The authors performed an international multicenter retrospective analysis of 328 patients across 11 institutions. All patients had meningiomas in direct contract with the optic apparatus. Patients were followed for a median duration of 56 months after SRS. Neurological examinations, including visual function evaluations, were performed at follow-up visits. Clinical and treatment variables were collected at each site according to protocol. Tumor volumes were assessed with serial MR imaging. Variables predictive of visual deficit were identified using univariable and multivariable logistic regression.

RESULTS

SRS was the initial treatment modality for 64.6% of patients, and 93% of patients received SRS as a single fraction. Visual information was available for 302 patients. Of these patients, visual decline occurred in 29 patients (9.6%), of whom 12 (41.4%) had evidence of tumor progression. Visual decline in the remaining 17 patients (5.6%) was not associated with tumor progression. Pre-SRS Karnofsky Performance Status predicted visual decline in adjusted analysis (adjusted OR 0.9, 95% CI 0.9–1.0, p < 0.01). Follow-up imaging data were available for 322 patients.
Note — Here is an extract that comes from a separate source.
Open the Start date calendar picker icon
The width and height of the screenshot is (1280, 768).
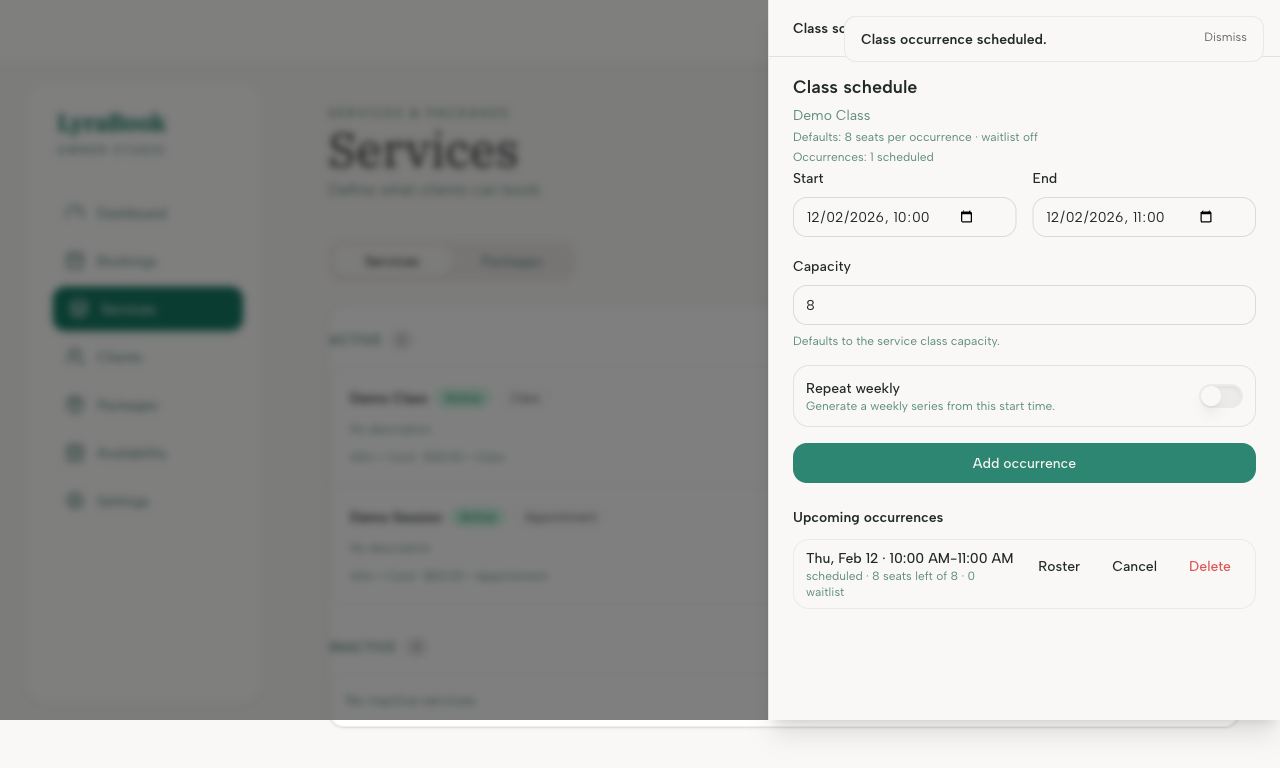coord(966,216)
Of these patients, 294 patients (91.3%) had radiographic evidence of stability or tumor regression at last follow up. Symptom duration was associated with tumor progression in adjusted analysis (adjusted OR 1.01, adjusted 95% CI 1.0–1.02, adjusted p = 0.02).

CONCLUSIONS

In this international multicenter study, the vast majority of patients exhibited tumor control and preservation of visual function when SRS was used to treat meningioma in direct contact with the anterior optic pathways. SRS is a relatively safe treatment modality for select patients with perioptic meningiomas in direct contact with the optic apparatus.